Hoy todo duele. Todo el tiempo duele. Duelen las sombras y las ausencias. El silencio. Ese silencio hondo, impenetrable, que retuerce el alma. El olvido duele. Y la tristeza. Hoy todo duele. Sin parar duele.

Lo dijo Donald Rumsfeld, ese poeta de la guerra global. El peligro no viene de lo que sabemos, ni siquiera de lo que no sabemos, sino de las cosas desconocidas que no conocemos. Gracias a este tipo de silogismos descubrimos el genocidio más sangriento de nuestra historia. Un país fusilado contra el paredón de su patio trasero. Por un fascismo hecho de retazos .

Es probable que el término fascismo sea el más vago de los términos políticos contemporáneos. La palabra tiene carácter de sinécdoque. La borrosidad del significado es el elemento propicio de una versatilidad eminentemente pragmática. El argumento fundamental viene de la epimediología: raza, pueblo, origen. La pura nación inmemorial. Algunos de estos rasgos son consabidos: nacionalismo o nativismo; culto a la tradición; un neolenguaje de sintaxis elemental, a fin de limitar los instrumentos del razonamiento complejo y crítico; explotación del miedo; elitismo popular o populismo selectivo. Un misceláneo cajón de sastre.

En su proteica inestabilidad, estos atributos dan cuerpo a una manera de pensar y sentir, conforman y se nutren de hábitos culturales.
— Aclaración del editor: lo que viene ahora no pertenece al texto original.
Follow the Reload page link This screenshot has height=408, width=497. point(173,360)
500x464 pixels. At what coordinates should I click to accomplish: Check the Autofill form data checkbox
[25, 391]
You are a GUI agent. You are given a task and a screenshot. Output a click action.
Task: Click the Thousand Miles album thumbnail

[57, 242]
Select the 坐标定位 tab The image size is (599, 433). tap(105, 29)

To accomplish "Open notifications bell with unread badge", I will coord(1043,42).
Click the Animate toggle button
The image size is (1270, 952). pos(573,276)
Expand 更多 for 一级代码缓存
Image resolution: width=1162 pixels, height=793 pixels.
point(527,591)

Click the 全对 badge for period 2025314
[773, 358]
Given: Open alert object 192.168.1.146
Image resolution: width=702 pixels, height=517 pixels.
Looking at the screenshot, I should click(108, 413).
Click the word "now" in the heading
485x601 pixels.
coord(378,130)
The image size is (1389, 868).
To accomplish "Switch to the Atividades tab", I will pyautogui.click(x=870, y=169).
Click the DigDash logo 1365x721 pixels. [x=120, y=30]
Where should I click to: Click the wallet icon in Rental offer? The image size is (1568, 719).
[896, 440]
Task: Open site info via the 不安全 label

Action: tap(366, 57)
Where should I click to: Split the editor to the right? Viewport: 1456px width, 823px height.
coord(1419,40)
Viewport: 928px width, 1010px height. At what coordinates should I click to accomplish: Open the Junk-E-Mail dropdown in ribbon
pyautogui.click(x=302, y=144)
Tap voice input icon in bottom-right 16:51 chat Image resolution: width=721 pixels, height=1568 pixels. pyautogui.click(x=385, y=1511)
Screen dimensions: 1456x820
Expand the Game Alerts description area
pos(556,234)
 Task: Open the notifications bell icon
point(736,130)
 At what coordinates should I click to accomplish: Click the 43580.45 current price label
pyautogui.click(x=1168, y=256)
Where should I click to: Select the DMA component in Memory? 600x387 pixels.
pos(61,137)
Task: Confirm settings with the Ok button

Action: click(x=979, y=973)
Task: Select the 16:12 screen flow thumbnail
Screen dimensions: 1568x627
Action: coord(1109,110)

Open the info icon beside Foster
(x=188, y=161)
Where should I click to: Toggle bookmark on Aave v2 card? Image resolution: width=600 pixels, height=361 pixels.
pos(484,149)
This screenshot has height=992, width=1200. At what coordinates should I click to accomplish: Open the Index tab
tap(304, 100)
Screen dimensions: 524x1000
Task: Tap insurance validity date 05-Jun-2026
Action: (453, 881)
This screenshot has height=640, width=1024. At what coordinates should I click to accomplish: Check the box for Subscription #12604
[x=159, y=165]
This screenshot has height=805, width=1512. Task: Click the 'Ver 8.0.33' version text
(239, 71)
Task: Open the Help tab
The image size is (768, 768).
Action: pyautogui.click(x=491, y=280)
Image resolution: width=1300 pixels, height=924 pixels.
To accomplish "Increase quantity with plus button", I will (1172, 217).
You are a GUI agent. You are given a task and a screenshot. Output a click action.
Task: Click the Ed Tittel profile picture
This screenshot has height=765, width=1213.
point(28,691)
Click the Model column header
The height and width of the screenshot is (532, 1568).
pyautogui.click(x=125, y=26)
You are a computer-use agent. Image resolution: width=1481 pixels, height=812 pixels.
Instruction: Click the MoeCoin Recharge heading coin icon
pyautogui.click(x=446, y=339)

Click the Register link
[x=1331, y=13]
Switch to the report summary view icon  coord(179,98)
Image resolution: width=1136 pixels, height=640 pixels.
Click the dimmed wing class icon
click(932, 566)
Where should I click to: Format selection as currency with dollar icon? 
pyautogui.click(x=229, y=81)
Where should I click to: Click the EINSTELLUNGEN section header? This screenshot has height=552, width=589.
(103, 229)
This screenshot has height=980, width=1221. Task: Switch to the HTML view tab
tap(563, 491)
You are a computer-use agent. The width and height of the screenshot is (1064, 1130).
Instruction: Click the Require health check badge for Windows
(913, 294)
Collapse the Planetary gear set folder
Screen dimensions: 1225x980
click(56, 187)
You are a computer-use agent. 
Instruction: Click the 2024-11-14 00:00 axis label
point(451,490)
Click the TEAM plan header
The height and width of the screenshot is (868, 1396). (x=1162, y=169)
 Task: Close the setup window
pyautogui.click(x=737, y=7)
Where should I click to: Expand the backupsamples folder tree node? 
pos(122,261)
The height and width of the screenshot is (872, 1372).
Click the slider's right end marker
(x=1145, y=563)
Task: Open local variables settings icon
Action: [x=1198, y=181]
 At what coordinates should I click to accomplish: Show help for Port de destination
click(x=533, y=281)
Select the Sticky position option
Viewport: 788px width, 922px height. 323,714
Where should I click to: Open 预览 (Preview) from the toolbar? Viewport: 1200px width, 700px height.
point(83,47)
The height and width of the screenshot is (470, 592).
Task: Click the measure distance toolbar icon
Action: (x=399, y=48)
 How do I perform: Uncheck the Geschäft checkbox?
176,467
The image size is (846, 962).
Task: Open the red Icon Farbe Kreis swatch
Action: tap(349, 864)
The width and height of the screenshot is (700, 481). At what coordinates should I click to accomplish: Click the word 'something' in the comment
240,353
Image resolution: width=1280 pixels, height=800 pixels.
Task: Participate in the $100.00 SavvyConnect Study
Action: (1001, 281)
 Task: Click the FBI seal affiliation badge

Es la obligación de contraponer la historiografía a la “ahistoriología”, a una refección de la historia en función de los intereses del momento político. De ahí que la junta militar fascista que ejecuta el golpe de marzo del 1976 entendiera de inmediato que los mundiales de 1978 y juvenil Tokio 1979 fueran acontecimientos políticos (no deportivos) de profundo impacto instrumental e ideológico a “comercializar” de forma pragmática. Una forma de conquista dulce de las “plazas públicas” del Ágora. Una hipérbole de realidad unidimensional cementada en un entusiasmo colectivo legítimo e inducido, alcoholizado de fútbol, de patria, de nación y de bandera. Es difícil mirarse hoy sin trampas, sin filtros, con todas nuestras fragilidades a cuestas. Eso cuerpos inertes han venido para siempre a habitar nuestra tristeza.

En Introducción a la metafísica, Heidegger justificaba el fascismo como un “destino del ser”, una coartada que eximía de cualquier responsabilidad personal. Por su parte Habermas -el filósofo europeo más influyente de las últimas décadas-, cuyo padre había sido un destacado colaborador del régimen nazi, era partidario de que sí había una culpa colectiva. Una culpa que, al menos, tenía que solventarse con un reconocimiento público. Se posicionó contra la negación de una responsabilidad colectiva que facilitaba la evasión “a aquella mentira vital que hace creer que uno no ha obrado erróneamente en ningún momento en condición de individuo singular”, es decir, de no haber sido autor sino víctima de la situación. Afirmaba -como Jaspers- que de la culpa política de un Estado criminal son colectivamente responsables todos los miembros de ese Estado; y añadía, que “sin la conciencia de una responsabilidad colectiva no sería posible reconstruir una sociedad enferma”. Esta falta de reconocimiento de la que habla Habermans es la que no deja de retornar hoy como nuevo fascismo: el fascismo de la postmodernidad. Ese nuevo Minotauro embravecido en su laberinto.

Hoy todo duele. Sin parar duele. Somos lengua; es decir imaginación y memoria. La muerte definitiva solo acontece con el olvido. Necesitamos transformar lo siniestro en una especie de poesía. Se lo debemos, a ese río lleno de cicatrices.